→ **THE PROBLEM**
Please reproduce exactly, and only, the lines from the one with "This screenshot has" through the last line of the listing below, both ends included, leaving out the pictures.
+++++
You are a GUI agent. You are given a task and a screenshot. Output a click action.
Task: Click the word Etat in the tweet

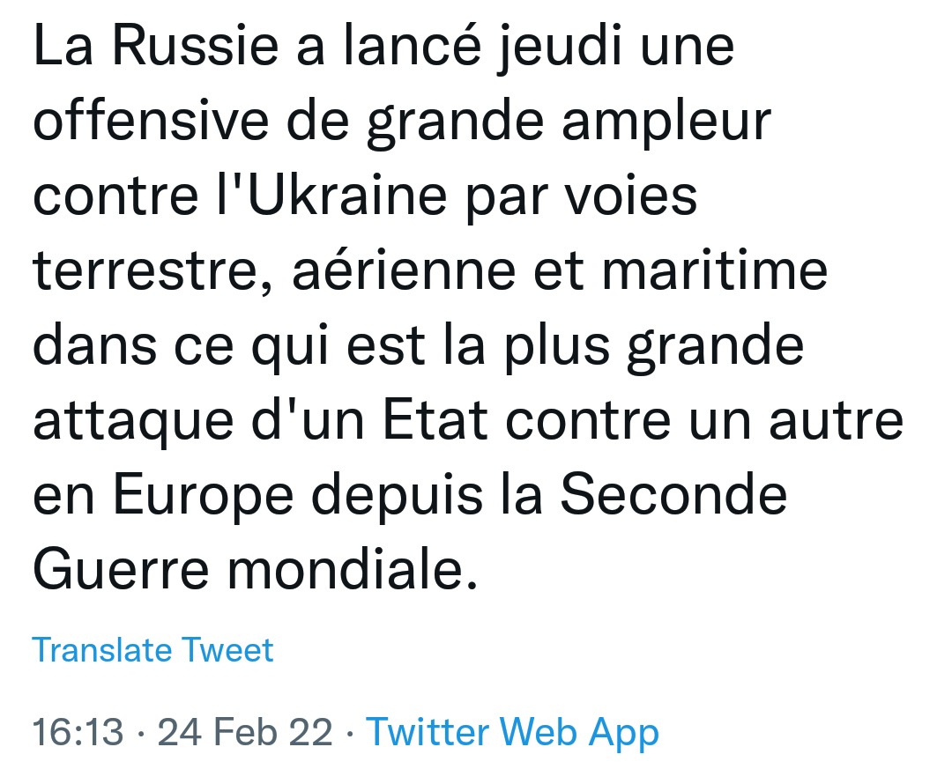point(435,420)
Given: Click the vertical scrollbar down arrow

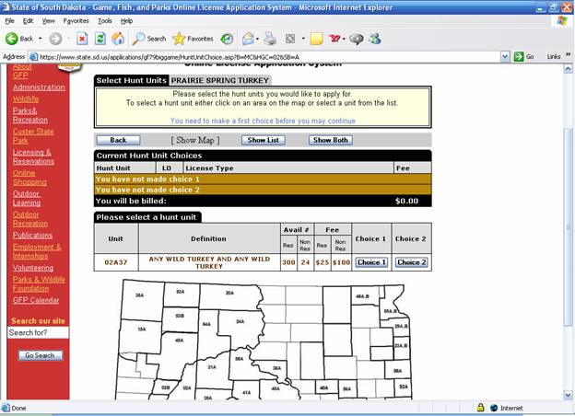Looking at the screenshot, I should pyautogui.click(x=568, y=395).
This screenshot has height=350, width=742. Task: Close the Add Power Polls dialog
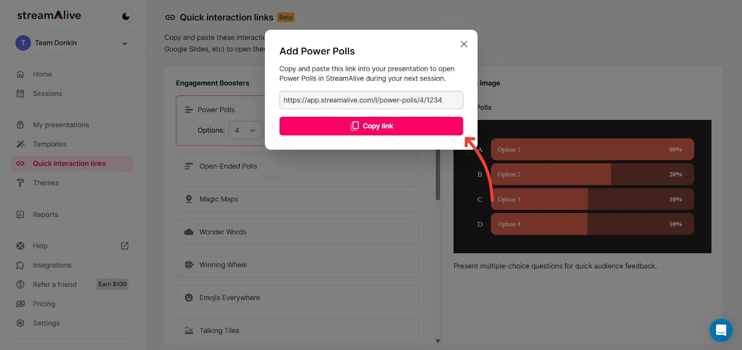(464, 44)
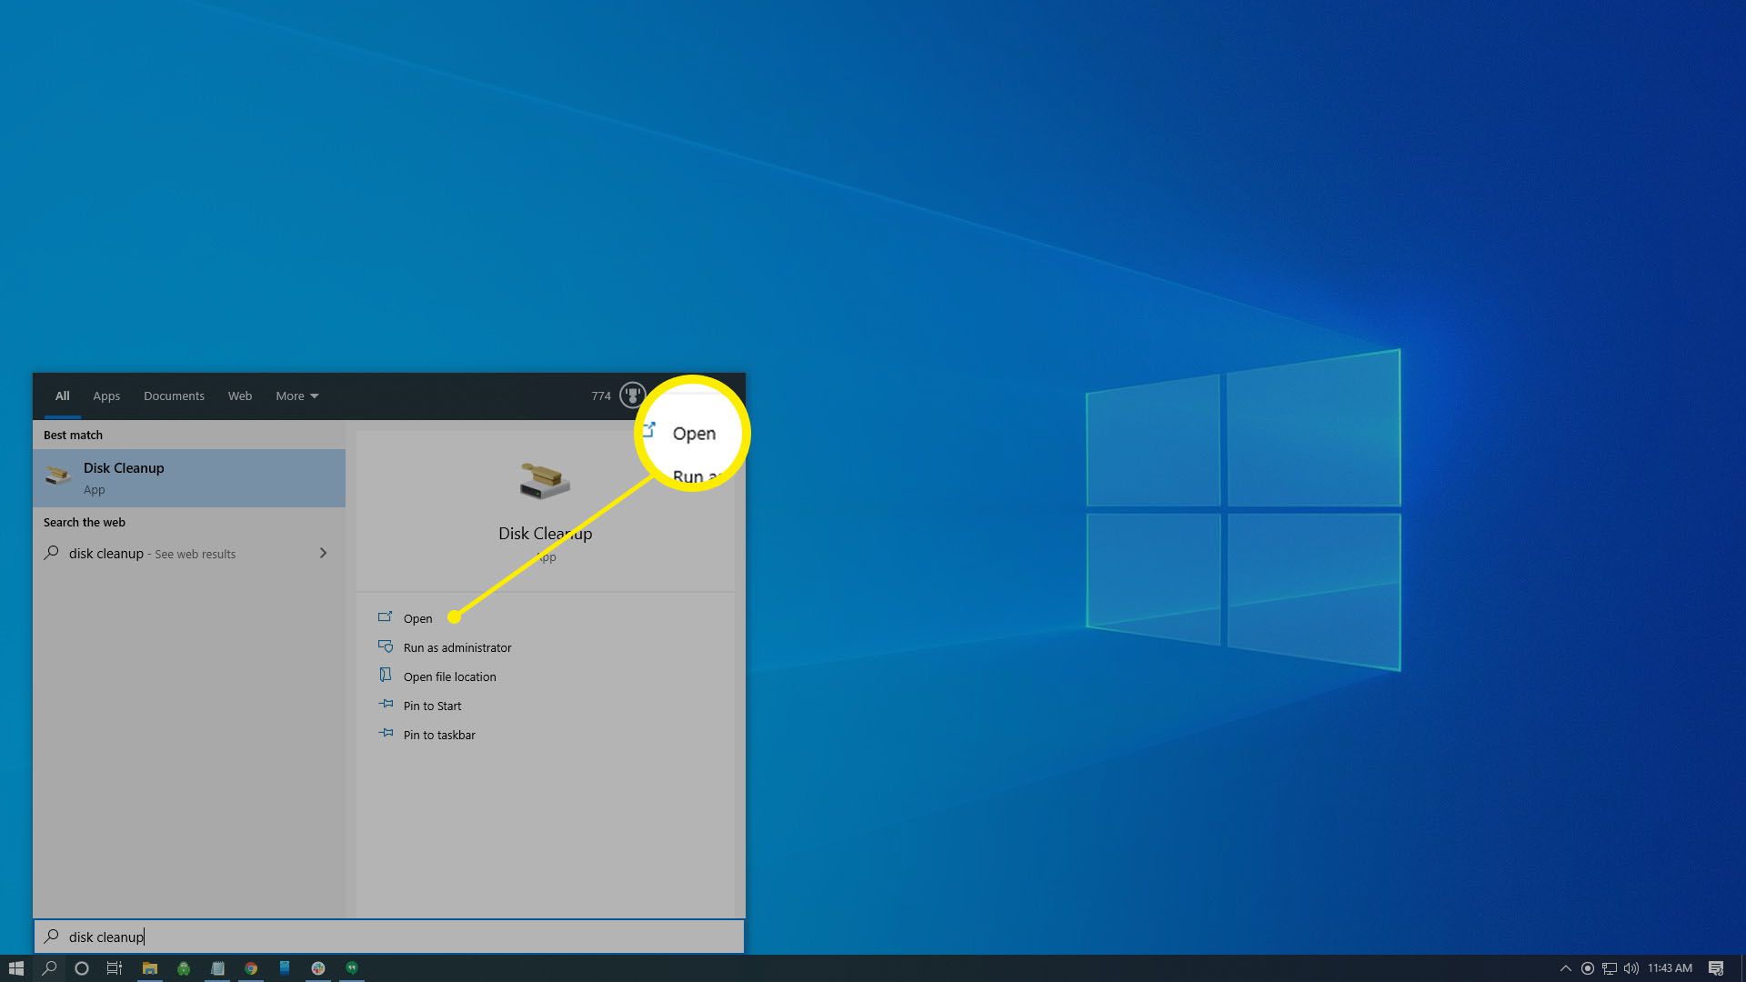Toggle the trophy achievement icon
The height and width of the screenshot is (982, 1746).
pyautogui.click(x=632, y=396)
+++++
→ **ANSWER AREA**
This screenshot has height=350, width=742. Task: Close the Add Power Polls dialog
(464, 44)
Toggle the trophy achievement icon
The height and width of the screenshot is (982, 1746).
pyautogui.click(x=632, y=396)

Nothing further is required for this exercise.